The charge sheet states that Lawrence Musyimi Ngao, jointly with others who were not before court, conspired together to commit a felony namely stealing of a chimney extractor fan, with the charge being conspiracy to commit a felony contrary to section 393 of the penal code.
This was on April 17, 2025 at Uchumi Hypermarket in Langata Sub-County within Nairobi County.
The second count was stealing contrary to section 268(1) as read with section 275 of the penal code where on the same date and place, Ngao jointly with others not before court, allegedly stole a chimney extractor fan valued at Sh135,000, the property of Hotspot Coffee Lounge Limited.
He denied the charges when he appeared in court on Monday and was released on a cash bail of Sh50 000.Pre-trial date is scheduled for November 27.

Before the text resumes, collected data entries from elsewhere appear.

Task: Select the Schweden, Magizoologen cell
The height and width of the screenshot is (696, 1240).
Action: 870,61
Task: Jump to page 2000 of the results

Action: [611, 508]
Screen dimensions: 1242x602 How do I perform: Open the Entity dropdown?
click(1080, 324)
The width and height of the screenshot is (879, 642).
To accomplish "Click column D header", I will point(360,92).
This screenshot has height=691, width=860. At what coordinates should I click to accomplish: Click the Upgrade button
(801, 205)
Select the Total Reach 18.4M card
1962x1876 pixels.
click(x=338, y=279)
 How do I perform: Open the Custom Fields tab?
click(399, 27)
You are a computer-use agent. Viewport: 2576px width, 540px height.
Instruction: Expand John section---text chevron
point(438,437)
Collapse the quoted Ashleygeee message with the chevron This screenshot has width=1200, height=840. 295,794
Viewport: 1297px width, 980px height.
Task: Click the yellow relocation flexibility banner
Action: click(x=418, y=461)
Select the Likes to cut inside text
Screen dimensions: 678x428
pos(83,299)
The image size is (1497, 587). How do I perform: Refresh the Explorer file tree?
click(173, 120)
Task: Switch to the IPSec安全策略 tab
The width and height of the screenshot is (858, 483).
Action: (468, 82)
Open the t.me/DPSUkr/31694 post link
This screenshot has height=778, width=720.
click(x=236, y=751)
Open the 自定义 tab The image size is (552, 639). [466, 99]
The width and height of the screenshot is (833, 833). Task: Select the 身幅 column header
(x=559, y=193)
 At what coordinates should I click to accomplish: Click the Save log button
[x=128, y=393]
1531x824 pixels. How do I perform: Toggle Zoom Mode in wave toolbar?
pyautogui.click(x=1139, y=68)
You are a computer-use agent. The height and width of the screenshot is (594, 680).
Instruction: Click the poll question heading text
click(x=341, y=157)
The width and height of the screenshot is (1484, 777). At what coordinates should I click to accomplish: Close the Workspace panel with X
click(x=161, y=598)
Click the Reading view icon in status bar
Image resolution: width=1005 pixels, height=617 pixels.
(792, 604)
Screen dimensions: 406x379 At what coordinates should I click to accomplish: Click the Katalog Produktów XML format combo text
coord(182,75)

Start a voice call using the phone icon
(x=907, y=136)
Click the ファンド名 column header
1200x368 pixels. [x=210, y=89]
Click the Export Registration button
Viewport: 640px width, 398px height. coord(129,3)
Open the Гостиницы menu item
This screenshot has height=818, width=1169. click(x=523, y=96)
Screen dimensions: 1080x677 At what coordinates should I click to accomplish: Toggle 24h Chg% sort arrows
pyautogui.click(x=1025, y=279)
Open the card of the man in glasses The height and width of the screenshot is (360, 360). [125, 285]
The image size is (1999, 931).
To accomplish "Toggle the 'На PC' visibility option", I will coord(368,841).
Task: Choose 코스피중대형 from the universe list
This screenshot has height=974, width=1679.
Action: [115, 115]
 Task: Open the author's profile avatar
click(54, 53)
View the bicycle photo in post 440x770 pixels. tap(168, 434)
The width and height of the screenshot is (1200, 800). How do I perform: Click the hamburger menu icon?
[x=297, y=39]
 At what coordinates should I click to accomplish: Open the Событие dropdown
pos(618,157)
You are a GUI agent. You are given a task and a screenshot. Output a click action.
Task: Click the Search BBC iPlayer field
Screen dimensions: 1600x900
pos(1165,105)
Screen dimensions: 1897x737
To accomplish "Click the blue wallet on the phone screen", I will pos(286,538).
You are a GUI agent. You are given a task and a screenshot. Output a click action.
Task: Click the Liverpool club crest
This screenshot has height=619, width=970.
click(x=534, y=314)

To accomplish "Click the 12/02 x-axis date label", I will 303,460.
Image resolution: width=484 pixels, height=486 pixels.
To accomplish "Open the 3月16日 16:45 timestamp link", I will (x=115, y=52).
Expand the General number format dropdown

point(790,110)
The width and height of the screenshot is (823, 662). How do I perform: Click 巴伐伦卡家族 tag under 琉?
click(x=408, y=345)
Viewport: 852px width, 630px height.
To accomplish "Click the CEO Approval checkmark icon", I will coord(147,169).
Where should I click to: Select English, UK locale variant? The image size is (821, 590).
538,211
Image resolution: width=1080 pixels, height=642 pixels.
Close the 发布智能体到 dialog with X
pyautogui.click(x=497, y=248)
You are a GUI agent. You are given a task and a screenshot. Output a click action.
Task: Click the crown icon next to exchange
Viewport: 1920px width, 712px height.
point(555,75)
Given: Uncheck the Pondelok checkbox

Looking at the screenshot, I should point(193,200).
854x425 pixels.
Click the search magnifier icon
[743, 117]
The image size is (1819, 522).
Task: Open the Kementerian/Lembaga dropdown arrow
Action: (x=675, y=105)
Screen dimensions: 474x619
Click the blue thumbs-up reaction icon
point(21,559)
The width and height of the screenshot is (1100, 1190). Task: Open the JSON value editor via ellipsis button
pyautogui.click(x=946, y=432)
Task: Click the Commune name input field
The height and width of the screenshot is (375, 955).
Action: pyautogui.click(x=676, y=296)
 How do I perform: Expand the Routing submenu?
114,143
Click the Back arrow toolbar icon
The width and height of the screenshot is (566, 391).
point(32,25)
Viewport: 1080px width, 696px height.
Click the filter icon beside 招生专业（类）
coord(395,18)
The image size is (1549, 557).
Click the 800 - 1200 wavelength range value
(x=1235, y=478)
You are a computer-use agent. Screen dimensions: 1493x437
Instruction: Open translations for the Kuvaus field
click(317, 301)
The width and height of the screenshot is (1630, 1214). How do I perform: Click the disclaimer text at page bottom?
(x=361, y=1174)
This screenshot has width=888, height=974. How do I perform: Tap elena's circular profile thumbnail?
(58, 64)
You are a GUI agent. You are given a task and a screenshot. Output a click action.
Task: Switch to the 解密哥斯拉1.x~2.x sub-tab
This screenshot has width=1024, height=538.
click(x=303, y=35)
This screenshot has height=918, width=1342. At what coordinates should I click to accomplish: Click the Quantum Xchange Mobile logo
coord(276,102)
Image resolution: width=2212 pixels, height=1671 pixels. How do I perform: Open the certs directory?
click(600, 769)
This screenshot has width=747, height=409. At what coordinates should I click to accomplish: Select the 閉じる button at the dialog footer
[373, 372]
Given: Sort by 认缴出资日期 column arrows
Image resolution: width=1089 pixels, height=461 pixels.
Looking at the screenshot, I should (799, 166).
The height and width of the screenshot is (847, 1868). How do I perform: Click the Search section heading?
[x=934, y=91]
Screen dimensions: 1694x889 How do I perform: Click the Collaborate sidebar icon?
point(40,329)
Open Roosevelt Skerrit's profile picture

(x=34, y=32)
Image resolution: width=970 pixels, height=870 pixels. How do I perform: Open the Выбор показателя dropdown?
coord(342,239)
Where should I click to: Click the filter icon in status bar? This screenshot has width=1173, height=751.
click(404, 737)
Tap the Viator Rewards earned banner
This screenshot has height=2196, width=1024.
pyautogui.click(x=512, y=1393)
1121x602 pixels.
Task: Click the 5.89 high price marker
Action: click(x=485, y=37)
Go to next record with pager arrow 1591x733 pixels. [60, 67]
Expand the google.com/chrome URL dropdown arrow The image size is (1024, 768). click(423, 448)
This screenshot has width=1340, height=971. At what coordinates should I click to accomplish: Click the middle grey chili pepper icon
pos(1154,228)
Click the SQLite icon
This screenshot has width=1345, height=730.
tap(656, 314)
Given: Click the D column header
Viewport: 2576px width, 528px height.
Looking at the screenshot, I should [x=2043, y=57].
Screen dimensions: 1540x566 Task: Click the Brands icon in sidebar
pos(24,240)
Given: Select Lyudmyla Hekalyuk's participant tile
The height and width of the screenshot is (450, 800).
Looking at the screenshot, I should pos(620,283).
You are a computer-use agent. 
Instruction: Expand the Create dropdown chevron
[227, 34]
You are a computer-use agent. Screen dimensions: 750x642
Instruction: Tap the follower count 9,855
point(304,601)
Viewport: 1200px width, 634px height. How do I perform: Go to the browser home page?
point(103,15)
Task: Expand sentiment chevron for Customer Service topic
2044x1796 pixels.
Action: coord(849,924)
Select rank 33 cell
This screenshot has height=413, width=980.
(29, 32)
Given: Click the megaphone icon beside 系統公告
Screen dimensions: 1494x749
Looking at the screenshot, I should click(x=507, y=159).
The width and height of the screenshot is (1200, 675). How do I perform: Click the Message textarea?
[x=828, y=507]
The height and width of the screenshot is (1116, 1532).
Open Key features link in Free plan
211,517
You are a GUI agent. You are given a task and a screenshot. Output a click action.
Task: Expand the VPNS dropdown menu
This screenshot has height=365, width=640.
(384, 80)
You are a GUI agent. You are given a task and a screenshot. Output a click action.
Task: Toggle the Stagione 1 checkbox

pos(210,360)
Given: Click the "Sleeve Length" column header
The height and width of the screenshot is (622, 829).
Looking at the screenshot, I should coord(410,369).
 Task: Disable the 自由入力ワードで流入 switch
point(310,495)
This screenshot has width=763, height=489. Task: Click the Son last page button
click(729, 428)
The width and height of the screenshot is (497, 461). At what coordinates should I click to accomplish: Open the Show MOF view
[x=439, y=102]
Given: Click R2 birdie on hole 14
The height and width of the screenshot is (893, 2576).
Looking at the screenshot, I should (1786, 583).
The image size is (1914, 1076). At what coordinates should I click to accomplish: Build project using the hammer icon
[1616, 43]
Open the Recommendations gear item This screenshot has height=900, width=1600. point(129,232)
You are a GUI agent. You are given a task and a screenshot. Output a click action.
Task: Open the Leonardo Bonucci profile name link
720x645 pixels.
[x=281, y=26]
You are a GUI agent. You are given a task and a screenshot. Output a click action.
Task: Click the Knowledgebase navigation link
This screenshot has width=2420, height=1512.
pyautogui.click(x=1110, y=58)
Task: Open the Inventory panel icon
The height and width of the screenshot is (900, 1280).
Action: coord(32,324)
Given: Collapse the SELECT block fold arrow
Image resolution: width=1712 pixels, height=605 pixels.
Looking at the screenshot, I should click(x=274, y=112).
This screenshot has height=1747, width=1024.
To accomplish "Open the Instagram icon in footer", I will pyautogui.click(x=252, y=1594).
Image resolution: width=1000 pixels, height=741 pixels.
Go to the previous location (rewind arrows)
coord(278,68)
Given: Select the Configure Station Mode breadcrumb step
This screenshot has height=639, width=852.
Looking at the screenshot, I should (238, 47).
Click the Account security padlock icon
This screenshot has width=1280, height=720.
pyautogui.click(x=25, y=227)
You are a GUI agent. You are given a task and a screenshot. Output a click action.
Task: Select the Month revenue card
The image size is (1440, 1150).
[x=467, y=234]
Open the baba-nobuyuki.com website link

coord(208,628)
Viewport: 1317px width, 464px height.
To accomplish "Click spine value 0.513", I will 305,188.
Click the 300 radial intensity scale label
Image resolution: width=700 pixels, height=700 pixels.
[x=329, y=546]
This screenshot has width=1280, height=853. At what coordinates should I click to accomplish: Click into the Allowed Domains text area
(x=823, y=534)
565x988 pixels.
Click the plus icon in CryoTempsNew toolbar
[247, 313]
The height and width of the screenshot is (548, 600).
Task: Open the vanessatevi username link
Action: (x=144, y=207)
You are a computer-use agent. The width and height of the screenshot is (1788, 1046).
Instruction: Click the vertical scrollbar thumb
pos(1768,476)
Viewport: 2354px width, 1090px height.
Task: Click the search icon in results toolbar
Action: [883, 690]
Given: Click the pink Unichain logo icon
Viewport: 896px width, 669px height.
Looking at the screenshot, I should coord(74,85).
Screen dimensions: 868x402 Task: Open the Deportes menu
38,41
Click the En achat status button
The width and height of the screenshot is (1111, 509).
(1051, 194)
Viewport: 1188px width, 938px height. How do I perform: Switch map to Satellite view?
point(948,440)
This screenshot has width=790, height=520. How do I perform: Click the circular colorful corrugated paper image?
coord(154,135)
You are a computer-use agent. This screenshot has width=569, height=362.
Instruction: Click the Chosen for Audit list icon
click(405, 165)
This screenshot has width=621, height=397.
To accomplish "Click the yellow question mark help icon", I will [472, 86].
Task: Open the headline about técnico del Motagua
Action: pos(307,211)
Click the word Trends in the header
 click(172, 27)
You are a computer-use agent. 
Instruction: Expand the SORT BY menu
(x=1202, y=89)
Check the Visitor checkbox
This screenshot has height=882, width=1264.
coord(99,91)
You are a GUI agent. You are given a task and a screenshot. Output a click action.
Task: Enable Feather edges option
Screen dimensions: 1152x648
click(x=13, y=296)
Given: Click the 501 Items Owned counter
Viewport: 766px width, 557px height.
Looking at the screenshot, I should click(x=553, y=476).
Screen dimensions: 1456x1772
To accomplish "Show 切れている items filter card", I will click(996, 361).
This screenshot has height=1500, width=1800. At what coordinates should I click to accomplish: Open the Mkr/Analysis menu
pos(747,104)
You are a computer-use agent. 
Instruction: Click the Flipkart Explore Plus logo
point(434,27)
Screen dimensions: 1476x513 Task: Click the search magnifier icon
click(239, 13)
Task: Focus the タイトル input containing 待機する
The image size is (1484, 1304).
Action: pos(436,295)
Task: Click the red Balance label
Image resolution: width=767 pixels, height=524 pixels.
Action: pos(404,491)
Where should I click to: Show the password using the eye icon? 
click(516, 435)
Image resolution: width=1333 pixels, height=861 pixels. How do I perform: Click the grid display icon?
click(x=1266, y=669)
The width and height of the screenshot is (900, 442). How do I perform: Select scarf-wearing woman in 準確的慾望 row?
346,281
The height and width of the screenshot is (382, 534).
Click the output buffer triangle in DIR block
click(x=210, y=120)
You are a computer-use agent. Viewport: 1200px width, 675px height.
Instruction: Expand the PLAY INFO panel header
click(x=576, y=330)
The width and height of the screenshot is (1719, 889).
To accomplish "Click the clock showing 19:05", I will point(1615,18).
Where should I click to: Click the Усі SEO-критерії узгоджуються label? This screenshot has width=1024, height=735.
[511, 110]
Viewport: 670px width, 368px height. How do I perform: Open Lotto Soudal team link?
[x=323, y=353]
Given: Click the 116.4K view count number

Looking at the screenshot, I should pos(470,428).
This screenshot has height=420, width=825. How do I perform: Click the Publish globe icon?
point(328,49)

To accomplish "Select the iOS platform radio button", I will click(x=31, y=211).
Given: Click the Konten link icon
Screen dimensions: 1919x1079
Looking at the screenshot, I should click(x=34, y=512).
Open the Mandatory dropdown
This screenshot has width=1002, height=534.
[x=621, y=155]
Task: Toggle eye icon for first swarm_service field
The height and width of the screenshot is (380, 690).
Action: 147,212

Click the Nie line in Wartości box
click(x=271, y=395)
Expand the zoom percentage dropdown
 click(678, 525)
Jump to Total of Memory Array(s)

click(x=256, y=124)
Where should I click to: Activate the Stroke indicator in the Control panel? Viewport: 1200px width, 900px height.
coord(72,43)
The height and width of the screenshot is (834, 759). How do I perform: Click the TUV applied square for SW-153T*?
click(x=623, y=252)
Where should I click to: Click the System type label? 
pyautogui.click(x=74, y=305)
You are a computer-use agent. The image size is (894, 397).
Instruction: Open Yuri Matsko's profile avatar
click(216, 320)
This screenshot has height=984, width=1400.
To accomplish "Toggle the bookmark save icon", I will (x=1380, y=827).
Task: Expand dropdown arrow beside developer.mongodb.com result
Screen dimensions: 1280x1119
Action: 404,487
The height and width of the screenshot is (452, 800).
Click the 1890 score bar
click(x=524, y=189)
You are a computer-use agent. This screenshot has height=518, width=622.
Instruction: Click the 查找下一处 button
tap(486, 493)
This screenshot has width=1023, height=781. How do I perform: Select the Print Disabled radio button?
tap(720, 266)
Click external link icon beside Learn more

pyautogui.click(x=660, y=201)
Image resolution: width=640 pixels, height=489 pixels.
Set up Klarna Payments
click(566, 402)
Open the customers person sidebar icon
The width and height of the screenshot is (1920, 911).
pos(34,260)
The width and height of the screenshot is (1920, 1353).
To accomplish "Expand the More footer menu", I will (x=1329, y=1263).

Another tenant, Dominic Mwangi, is also seeking Sh4.5 million in compensation, claiming he was unlawfully ejected from Lang’ata Hyper branch to make way for China Square.
Mwangi, who operated a liquor store under Grand Liquor Suppliers and Esteem Gas Supplies, alleged that Uchumi violated a court order issued on May 8, which barred the supermarket from leasing out the premises pending the hearing of his eviction case.
“The defendant acted contrary to the court order by letting out the premises to a third party,” reads the lawsuit filed by Mwangi, who sought redress for his removal from the 100,000 square feet space.
According to court documents, China Square, a household goods store, took over the Lang’ata Hyper branch from Uchumi and invested Sh600 million to capitalise on the strategic location along the busy Lang’ata road complex.
Hassan’s trouble with Uchumi on the other hand begun in June 2023 when his initial six-year lease expired. The two agreed on a renewal and he proceeded with operations, paying dues to the retailer.
However, in December same year, he was given a three days’ notice to vacate. He was later slapped with more than Sh12 million in rent arrears, which he claims are fictitious.
He secured court orders stopping Uchumi from auctioning or evicting him.
“He has been frustrating me withy utilities like water and electricity,” Hassan said.
“…An order of injunction is hereby issued restraining the defendants whether by themselves, their servants, agents, chief executive officer, subsidiaries, tenants, agents, licensees or any one acting on their instructions from reorganiSing, restructuring, forcefully removing, evicting or relocating the plaintiff and their business or in any way interfering with the plaintiff’s quiet possession of all that designated business premises comprising 6,500 square feet on the ground floor of Langata Hyper Branch of Uchumi off Langata Road pending inter partes hearing of this application,” the order reads in part.
The court cases come as Uchumi continues to seek financial stability, with its collapse linked to a combination of poor management, financial mismanagement and an overly ambitious expansion strategy that led to massive debt, cash-flow problems and a lack of profitable returns from new branches.
It has been keen on selling its land to settle debt and push for recovery. In May this year, it was dealt a blow after losing a court battle over a long-running land ownership dispute with the Kenya Defence Forces (KDF), with the High Court allowing the military to take over a 17-acre prime parcel of land in Kasarani.